◆ Problem requirements
Please repeat the data between the lines holding "Click the All" and "The height and width of the screenshot is (943, 1600).", inclusive, word for word.

◆ Supplied records

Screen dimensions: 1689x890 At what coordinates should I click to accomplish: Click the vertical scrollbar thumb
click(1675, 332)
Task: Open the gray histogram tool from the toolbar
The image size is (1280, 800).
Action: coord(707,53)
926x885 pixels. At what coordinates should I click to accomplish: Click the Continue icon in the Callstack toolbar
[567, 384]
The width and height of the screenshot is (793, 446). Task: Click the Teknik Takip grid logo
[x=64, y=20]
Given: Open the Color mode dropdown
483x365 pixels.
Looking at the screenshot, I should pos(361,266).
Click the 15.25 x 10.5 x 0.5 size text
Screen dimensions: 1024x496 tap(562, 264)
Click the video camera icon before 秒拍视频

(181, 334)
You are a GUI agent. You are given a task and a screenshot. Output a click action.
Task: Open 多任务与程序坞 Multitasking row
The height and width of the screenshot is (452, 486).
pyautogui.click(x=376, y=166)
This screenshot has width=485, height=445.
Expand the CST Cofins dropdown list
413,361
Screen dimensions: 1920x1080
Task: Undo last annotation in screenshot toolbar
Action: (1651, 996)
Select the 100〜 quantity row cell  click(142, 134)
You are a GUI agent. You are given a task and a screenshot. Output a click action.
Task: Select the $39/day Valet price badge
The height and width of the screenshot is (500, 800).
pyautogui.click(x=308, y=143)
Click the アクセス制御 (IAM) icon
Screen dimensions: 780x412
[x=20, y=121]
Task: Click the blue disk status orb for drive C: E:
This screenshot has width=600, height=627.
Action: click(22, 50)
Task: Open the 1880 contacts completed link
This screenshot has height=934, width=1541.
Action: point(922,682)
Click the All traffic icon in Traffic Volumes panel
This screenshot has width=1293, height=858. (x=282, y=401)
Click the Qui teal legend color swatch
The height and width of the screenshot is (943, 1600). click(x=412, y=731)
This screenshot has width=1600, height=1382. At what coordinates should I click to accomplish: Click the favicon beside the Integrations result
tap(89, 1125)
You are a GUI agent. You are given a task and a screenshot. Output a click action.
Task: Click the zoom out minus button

◆ The solution
Click the All traffic icon in Traffic Volumes panel
This screenshot has width=1293, height=858. (x=282, y=401)
Click the Qui teal legend color swatch
The height and width of the screenshot is (943, 1600). click(x=412, y=731)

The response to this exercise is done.